======== DATA FOR REVIEW ========
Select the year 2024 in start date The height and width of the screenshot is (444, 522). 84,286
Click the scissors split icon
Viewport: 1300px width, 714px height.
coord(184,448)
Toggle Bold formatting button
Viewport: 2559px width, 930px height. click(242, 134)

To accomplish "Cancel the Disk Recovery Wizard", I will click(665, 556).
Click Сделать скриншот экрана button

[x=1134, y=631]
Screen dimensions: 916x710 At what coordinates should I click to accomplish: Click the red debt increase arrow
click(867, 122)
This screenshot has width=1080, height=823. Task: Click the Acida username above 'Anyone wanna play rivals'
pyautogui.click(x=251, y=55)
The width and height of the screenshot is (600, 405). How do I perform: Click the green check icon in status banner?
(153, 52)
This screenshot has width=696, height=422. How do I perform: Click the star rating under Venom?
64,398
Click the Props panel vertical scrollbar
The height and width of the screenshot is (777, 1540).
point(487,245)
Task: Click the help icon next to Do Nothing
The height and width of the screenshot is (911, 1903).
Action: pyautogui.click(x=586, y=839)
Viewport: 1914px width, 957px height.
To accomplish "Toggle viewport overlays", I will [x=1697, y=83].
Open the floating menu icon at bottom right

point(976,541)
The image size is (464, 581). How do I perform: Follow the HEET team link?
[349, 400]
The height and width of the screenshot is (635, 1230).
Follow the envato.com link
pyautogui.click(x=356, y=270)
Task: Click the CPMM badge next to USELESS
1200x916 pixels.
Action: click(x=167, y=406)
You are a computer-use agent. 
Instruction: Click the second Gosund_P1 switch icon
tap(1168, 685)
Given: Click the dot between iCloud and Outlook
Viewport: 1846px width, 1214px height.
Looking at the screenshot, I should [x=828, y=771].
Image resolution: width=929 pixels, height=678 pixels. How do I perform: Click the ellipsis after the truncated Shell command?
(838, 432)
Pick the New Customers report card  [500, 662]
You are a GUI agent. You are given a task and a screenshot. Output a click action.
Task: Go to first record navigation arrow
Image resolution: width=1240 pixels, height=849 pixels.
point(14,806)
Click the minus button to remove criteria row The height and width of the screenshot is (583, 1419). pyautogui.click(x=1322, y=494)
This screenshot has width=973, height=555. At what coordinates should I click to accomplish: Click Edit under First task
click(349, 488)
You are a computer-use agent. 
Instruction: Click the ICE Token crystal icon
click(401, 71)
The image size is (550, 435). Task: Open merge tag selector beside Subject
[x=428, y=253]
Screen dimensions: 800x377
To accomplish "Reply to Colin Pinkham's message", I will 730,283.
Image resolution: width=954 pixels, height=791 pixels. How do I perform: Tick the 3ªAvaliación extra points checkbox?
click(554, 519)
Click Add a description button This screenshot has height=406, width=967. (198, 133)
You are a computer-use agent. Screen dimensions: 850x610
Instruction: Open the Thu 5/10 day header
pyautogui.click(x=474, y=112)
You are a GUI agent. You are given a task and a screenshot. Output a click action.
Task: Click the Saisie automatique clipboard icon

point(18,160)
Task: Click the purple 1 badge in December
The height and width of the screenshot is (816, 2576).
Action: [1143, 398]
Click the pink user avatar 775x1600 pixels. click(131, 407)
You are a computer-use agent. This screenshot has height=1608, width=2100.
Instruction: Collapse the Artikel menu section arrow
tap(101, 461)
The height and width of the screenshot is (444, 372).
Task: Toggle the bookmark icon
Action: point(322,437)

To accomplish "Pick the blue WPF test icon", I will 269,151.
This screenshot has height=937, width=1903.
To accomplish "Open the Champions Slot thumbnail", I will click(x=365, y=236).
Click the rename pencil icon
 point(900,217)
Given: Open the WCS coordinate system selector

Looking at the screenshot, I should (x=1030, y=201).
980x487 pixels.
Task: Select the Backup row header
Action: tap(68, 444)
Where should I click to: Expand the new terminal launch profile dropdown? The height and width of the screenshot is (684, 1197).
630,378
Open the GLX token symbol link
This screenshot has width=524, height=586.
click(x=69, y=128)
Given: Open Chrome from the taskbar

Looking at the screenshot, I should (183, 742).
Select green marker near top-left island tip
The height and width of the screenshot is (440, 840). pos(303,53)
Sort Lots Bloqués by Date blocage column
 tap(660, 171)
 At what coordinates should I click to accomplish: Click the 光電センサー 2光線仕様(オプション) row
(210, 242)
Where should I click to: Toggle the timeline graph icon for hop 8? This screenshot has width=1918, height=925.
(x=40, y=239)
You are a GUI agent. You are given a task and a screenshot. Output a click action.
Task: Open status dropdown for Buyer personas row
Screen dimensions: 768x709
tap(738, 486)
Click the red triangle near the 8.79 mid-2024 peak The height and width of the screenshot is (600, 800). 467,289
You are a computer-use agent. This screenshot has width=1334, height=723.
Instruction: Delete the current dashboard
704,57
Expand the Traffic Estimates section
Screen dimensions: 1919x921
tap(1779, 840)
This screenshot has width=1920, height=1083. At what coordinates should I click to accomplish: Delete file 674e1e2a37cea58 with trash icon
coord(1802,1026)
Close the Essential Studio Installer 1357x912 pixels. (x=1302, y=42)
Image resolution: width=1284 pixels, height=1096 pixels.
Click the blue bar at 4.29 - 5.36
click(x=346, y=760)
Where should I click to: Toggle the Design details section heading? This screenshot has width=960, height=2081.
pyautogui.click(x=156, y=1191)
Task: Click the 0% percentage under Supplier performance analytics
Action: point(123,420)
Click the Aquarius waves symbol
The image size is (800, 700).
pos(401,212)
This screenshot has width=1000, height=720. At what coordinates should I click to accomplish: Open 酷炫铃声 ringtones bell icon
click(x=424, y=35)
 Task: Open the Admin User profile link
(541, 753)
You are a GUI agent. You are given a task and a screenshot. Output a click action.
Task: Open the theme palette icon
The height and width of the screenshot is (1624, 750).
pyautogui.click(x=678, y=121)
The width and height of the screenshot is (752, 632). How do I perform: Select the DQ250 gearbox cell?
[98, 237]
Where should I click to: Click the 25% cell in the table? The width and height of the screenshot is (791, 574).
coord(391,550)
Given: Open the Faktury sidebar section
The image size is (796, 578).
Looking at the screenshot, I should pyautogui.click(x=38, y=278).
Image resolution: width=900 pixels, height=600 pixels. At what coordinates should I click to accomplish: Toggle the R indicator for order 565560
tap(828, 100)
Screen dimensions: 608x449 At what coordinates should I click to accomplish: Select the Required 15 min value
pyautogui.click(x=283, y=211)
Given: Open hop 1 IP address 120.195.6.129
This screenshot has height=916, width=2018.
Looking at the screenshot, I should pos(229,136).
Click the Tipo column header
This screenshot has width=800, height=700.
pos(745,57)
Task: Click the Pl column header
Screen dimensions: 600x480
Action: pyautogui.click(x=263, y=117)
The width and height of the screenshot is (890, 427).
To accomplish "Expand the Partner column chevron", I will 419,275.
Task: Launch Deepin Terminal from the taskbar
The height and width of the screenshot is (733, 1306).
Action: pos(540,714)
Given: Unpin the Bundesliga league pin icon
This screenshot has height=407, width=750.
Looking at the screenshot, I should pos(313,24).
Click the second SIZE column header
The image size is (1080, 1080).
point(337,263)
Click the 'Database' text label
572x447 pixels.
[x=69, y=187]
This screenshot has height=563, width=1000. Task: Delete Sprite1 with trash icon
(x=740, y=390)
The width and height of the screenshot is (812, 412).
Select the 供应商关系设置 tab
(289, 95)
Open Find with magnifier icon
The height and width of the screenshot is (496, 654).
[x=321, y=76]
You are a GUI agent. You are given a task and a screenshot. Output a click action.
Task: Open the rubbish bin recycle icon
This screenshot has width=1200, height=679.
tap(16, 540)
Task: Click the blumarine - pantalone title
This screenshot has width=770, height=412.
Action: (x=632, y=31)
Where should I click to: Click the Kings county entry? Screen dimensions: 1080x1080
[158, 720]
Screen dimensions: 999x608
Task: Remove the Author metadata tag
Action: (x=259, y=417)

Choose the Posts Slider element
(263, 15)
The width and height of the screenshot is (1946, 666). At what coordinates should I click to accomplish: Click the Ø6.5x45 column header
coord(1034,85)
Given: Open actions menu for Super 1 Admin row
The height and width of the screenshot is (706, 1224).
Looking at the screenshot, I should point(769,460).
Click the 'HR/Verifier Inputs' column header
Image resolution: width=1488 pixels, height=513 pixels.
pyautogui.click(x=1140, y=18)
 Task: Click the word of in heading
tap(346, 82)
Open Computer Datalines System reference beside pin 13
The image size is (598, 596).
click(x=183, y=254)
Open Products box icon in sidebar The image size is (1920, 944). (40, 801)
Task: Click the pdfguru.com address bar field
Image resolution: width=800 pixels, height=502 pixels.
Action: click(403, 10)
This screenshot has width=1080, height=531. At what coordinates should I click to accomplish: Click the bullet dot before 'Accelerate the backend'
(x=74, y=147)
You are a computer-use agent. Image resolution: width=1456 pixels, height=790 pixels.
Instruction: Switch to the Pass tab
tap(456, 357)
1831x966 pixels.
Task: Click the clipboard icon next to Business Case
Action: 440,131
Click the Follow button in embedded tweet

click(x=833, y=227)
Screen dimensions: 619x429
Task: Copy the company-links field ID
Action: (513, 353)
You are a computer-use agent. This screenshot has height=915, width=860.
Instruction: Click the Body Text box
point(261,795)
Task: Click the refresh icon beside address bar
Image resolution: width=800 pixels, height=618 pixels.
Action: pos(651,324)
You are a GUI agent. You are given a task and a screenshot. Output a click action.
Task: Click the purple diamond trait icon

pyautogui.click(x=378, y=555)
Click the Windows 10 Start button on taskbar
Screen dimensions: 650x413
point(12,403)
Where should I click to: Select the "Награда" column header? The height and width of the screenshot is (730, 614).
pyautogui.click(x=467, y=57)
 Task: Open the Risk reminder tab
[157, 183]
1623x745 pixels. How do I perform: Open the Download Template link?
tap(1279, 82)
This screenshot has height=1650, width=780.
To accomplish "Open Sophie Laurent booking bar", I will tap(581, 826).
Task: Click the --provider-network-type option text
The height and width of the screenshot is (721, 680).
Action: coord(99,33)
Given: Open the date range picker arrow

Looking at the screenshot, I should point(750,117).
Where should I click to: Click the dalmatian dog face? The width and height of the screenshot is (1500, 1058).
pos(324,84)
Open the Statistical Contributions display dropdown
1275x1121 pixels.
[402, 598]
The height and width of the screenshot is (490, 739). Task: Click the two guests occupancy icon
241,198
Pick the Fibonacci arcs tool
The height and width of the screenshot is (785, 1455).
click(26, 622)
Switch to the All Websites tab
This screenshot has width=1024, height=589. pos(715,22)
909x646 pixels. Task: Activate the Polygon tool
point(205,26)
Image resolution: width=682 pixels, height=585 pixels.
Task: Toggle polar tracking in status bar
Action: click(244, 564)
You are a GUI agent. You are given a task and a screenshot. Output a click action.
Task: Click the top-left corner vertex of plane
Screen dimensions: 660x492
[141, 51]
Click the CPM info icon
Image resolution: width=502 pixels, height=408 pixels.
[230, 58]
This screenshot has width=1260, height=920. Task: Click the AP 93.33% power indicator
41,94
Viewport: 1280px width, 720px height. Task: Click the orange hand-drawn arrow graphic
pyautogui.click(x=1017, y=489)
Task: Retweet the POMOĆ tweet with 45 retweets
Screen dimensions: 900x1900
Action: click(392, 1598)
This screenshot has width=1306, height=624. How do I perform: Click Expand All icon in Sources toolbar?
========
**WHAT IS BEING ASKED**
Copy all lines of the preceding data that hold the word "sidebar".

**WRITTEN SOLUTION**
Given: Open the Faktury sidebar section
Open Products box icon in sidebar The image size is (1920, 944). (40, 801)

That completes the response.